--- Texte fourni ---
========================================

OCL. 19 mai 2011, mis en ligne par Bluboux
Les manifestations du 15 mai (15-M) ont rassemblé environ 130 000 personnes dans une cinquantaine de villes. Dans les plus grandes d’entre elles, elles ont été suivies par l’installation de campements provisoires destinés à durer jusqu’à la date des prochaines élections municipales et provinciales du dimanche 22 mai. Dès le surlendemain à l’aube, à Madrid, le campement et la centaine de personnes qui s’y trouvaient ont été expulsés par la police. Mais le soir même, ils étaient des milliers à se retrouver en fin de journée et à occuper la place toute la nuit. Dans le même temps, ce mouvement d’occupations des places les plus centrales des principales villes du pays commençait à prendre de l’ampleur (25 villes dès mardi soir).
Retour sur les origines et les derniers développements.
“Democracia Real Ya !”
L’embryon de ce mouvement a vu le jour autour d’un slogan : « Vraie Démocratie, Maintenant ! Nous ne sommes pas des marchandises aux mains des politiciens et des banquiers ! », avec un appel à prendre la rue le 15 mai prochain : « Nous les chômeurs, les mal rémunérés, les employés en sous-traitance, les précaires, les jeunes … nous voulons un changement et un futur digne. Nous en avons assez des réformes antisociales, de ce système qui nous laissent dans le chômage, de ces banques qui ont provoqué la crise et qui augmentent les prêts ou s’emparent de nos logements, des lois qu’ils nous imposent et qui limitent notre liberté au bénéfice des puissants. Nous accusons les pouvoirs politiques et économiques de notre situation précaire et exigeons un changement de cap. »
En quelques semaines, ce manifeste a reçu l’adhésion de 28, puis 32 groupes locaux. Début mai, ils sont une quarantaine (43 appels locaux à manifester une semaine avant le 15 mai). C’est un mouvement qui cherche à ratisser très large : « Certains d’entre nous se considèrent progressistes, d’autres plus conservateurs. Certains sont croyants, d’autres non, certains ont des idéologies bien définies, d’autres se considèrent apolitiques » peut-on lire dans son Manifeste (voir Annexes plus bas), phrase qui a d’ailleurs été la plus critiquée dans la plupart des commentaires.

========================================

--- Extrait de données ---

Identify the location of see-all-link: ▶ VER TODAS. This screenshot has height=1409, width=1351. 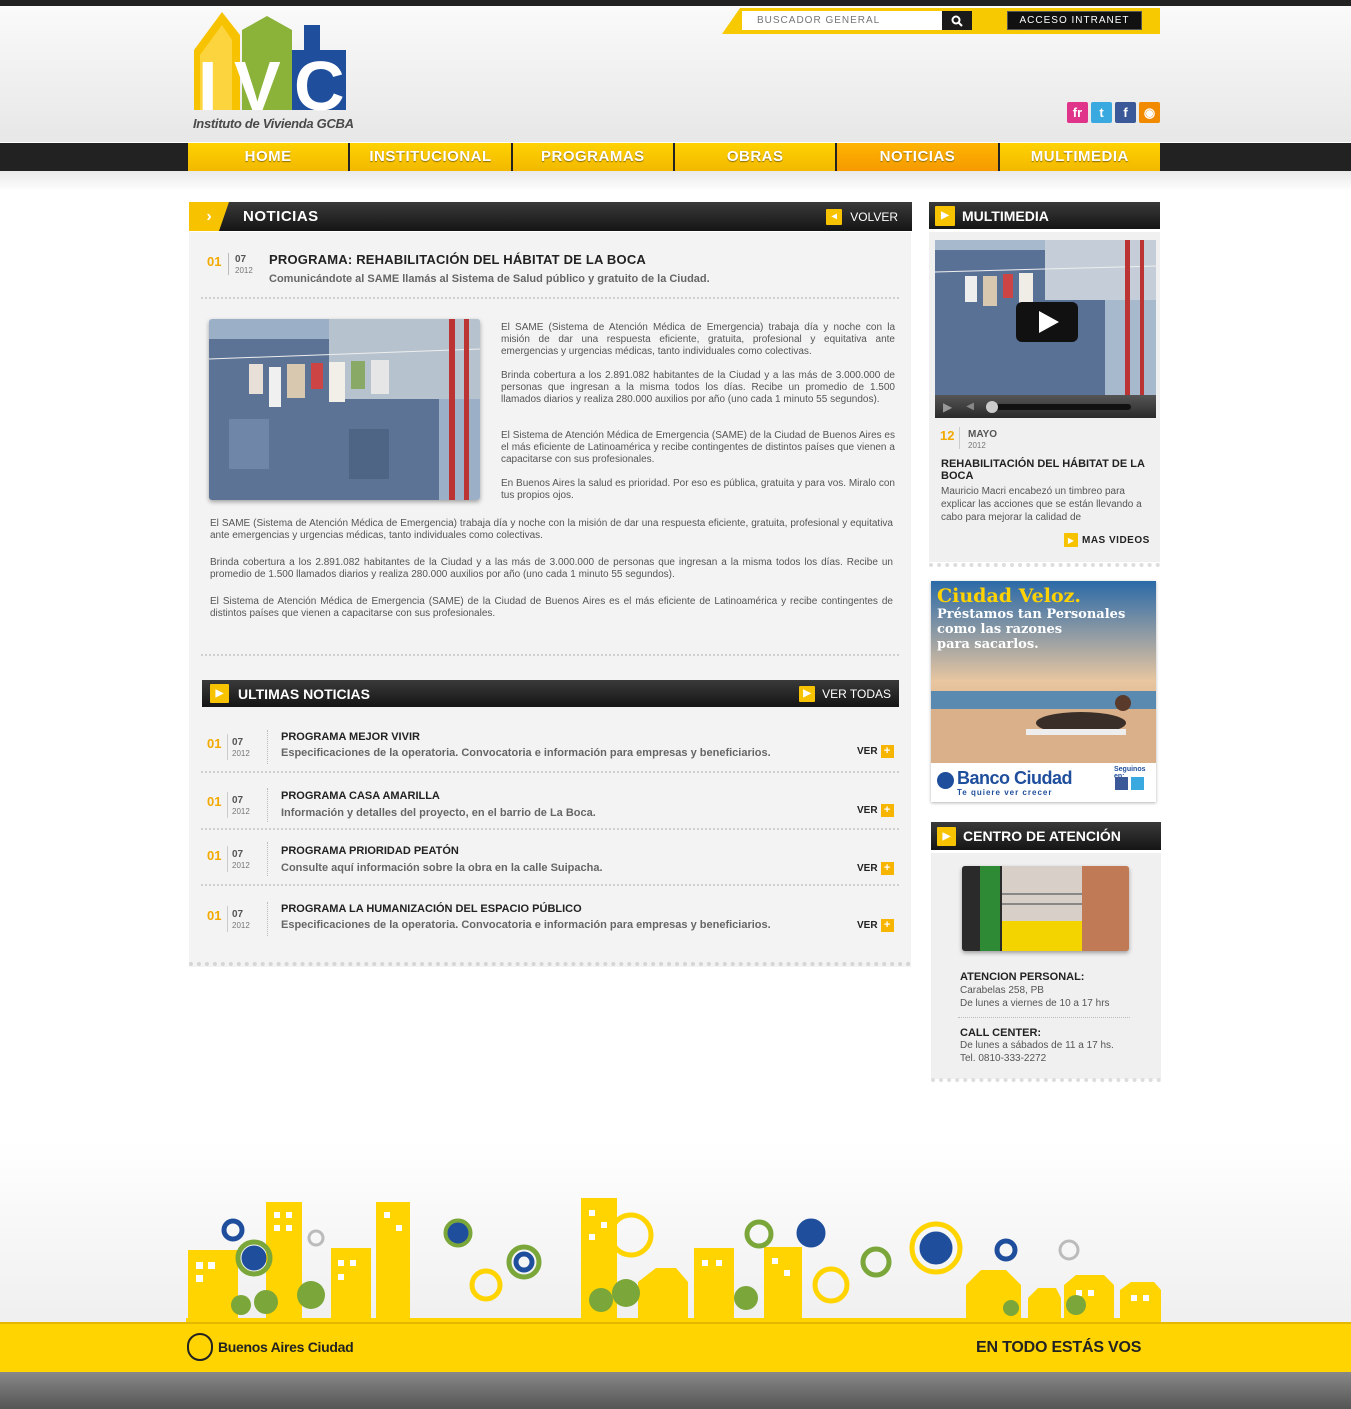
(845, 694).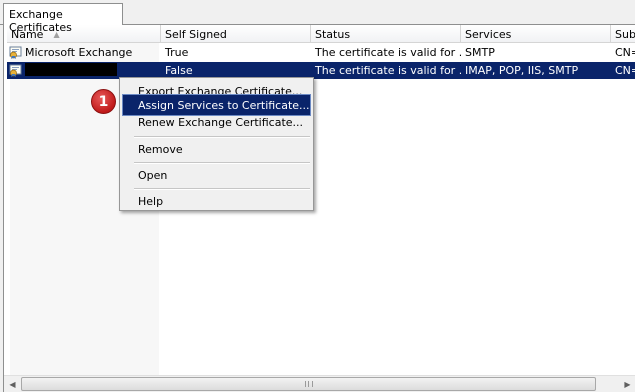 The width and height of the screenshot is (635, 392). I want to click on column-header-status: Status, so click(386, 34).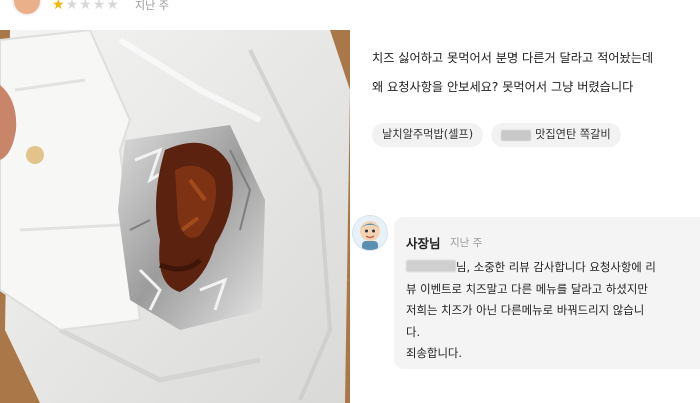 The width and height of the screenshot is (700, 403). I want to click on menu-tag: 날치알주먹밥(셀프), so click(428, 135).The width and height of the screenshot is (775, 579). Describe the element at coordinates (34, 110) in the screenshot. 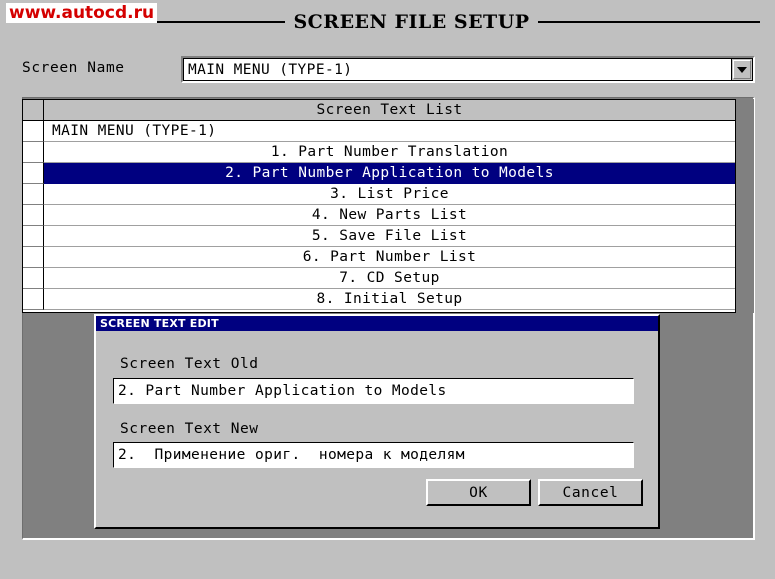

========================================

--- Travail demandé ---
1 - Extrayez du texte fourni le passage qui va de "OCL. 19 mai" jusqu'à "dès mardi soir).".
2 - Relevez toutes les catégories de personnes énumérées dans la phrase du texte fourni qui commence par « Nous les chômeurs ».

--- Corrigé ---
1 -
OCL. 19 mai 2011, mis en ligne par Bluboux
Les manifestations du 15 mai (15-M) ont rassemblé environ 130 000 personnes dans une cinquantaine de villes. Dans les plus grandes d’entre elles, elles ont été suivies par l’installation de campements provisoires destinés à durer jusqu’à la date des prochaines élections municipales et provinciales du dimanche 22 mai. Dès le surlendemain à l’aube, à Madrid, le campement et la centaine de personnes qui s’y trouvaient ont été expulsés par la police. Mais le soir même, ils étaient des milliers à se retrouver en fin de journée et à occuper la place toute la nuit. Dans le même temps, ce mouvement d’occupations des places les plus centrales des principales villes du pays commençait à prendre de l’ampleur (25 villes dès mardi soir).

2 -
- les chômeurs
- les mal rémunérés
- les employés en sous-traitance
- les précaires
- les jeunes